Laura Miller:

In adults, the old Puritan attitude leads us to treat fiction as the delivery mechanism for instructional or inspirational messages. Whenever a novel’s merits are described in terms of the “life lessons” that it “teaches,” you can detect that old uneasiness over the “sporting lie” being appeased. In movies and television, literature class discussions almost always consist of students earnestly announcing that what Fitzgerald (or Hemingway or Shakespeare) is really saying is that you should follow your heart (or face your fears or be true to yourself — pick your empty nostrum).

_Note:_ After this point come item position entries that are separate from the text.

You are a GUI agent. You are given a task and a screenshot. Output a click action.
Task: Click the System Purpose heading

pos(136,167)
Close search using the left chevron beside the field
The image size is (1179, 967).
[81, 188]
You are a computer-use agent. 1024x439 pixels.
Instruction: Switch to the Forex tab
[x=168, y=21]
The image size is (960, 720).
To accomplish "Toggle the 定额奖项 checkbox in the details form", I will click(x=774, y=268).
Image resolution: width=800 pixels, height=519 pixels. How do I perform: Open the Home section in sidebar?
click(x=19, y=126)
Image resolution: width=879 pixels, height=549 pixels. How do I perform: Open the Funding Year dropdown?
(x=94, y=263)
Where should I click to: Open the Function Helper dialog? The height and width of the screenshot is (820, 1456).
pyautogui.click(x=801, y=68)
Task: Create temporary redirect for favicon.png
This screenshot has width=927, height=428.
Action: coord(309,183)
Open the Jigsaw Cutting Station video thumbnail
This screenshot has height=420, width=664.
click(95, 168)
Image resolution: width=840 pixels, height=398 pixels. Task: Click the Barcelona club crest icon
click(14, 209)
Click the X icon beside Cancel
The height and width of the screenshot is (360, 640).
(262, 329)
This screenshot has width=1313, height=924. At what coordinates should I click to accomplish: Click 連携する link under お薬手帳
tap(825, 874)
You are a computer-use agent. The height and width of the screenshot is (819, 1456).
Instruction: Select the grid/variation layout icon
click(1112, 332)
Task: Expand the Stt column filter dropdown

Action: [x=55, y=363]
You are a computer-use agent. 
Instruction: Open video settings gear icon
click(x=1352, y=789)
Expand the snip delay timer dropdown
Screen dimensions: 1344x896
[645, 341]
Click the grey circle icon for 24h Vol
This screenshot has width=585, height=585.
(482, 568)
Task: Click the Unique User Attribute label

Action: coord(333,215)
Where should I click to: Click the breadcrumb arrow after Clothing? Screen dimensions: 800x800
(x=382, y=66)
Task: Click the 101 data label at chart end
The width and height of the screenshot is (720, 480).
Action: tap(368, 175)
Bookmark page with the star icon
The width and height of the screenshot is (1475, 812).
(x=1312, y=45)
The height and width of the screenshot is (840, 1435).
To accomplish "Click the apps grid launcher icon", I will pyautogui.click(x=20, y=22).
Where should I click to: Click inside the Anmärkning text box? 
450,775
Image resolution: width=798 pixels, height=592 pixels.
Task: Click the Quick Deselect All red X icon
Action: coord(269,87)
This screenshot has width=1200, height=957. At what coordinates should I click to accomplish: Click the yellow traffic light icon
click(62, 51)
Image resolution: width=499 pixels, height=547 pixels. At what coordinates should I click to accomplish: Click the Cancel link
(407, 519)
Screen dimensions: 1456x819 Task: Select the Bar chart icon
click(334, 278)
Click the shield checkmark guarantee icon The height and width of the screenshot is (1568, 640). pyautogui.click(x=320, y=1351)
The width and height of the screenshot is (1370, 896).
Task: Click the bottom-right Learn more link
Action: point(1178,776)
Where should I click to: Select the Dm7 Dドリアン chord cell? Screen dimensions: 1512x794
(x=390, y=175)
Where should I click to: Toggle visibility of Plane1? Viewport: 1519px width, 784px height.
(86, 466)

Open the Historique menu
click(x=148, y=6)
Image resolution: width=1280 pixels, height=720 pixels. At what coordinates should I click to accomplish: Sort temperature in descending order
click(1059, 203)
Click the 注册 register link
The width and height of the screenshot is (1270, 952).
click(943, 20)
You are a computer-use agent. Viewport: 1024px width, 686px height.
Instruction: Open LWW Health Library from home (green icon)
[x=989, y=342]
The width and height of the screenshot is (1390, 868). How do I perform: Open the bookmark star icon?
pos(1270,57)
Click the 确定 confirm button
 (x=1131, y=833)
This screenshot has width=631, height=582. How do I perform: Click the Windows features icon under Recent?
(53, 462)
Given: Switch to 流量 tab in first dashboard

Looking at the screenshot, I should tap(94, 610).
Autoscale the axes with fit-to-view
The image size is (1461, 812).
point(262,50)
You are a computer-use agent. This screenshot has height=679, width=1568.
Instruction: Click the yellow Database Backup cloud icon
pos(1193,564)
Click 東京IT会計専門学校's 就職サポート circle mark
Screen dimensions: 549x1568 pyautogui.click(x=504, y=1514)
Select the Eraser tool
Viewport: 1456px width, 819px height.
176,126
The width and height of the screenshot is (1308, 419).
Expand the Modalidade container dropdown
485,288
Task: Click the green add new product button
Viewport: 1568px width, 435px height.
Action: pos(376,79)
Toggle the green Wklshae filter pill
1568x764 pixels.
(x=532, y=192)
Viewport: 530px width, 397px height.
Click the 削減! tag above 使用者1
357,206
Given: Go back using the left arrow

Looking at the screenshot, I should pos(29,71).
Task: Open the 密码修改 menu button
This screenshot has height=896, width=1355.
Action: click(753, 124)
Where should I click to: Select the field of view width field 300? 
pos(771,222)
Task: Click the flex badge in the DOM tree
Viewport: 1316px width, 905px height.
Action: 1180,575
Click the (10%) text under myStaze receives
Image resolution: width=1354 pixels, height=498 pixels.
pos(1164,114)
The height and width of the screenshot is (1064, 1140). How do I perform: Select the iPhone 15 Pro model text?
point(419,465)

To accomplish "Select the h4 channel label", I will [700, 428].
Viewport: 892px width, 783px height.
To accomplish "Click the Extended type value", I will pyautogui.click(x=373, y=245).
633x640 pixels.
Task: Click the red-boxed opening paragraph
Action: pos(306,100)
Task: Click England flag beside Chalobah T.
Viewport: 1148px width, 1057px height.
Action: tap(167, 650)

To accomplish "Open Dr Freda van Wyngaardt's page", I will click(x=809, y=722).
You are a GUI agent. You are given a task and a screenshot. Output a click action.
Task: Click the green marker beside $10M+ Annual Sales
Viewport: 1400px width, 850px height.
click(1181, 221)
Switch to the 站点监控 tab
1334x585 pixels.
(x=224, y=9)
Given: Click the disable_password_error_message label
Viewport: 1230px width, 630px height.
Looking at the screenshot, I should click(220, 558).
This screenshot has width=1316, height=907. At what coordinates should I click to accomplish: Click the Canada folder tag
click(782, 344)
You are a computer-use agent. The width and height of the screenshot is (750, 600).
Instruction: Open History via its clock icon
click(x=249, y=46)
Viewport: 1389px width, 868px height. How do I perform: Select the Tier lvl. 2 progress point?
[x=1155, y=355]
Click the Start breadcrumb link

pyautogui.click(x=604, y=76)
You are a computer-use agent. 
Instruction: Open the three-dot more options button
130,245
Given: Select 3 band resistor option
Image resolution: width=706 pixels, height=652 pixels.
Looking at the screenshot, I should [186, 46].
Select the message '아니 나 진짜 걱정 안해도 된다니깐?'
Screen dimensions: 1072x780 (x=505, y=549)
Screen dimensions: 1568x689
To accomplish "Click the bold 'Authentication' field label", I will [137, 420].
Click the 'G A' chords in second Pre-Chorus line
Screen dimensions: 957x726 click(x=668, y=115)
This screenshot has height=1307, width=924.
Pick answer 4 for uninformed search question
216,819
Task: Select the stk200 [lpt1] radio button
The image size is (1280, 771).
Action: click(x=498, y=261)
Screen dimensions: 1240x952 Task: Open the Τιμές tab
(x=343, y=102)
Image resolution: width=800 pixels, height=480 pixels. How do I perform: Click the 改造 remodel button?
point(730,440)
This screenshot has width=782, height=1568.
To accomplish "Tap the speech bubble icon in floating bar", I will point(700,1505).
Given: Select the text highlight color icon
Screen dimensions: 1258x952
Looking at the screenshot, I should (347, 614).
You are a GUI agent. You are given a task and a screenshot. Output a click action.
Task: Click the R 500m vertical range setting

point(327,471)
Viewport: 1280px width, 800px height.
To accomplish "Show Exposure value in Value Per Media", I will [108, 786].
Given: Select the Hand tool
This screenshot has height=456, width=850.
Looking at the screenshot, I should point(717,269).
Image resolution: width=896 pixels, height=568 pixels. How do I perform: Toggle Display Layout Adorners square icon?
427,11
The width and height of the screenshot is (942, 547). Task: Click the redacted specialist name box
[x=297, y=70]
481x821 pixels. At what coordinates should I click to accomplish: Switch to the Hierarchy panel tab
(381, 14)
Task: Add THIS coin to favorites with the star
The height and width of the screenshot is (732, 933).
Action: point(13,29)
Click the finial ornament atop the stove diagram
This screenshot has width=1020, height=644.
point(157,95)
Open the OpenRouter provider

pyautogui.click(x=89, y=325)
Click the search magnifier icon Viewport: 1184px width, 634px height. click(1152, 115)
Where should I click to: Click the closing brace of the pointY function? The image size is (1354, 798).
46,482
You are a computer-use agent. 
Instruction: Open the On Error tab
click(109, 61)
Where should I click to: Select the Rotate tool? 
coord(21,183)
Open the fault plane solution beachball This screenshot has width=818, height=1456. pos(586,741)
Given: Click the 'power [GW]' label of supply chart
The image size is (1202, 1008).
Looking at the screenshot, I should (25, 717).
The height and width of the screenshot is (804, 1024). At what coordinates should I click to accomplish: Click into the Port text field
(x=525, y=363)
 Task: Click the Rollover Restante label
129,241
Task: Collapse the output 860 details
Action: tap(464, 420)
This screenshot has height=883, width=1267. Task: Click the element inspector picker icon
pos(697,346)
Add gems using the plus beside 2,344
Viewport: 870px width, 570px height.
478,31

…Ultimately, all of these attitudes — and the standardized tests that Stone and Nichols complain about — boil down to the belief that reading can only be the means to an end, whether that end is moral betterment or worldly success (two classic Puritan preoccupations). For some of us, however, reading is an end in itself, and what fiction has to offer isn’t lessons but an experience, a revelation, a sudden expansion of the spirit. Like any art, it can teach or motivate, but it doesn’t have to, and it’s often better when it doesn’t.

Now, that’s funny, not least of all because I’m sure Miller can’t help but be aware that seemingly every third article on Salon (or Slate, or any other similar webzine) is cut from that cloth. Rarely do I visit those sites without asking the silent rhetorical question at least once during my stay: who the hell are you and why should I care what trite lesson you learned?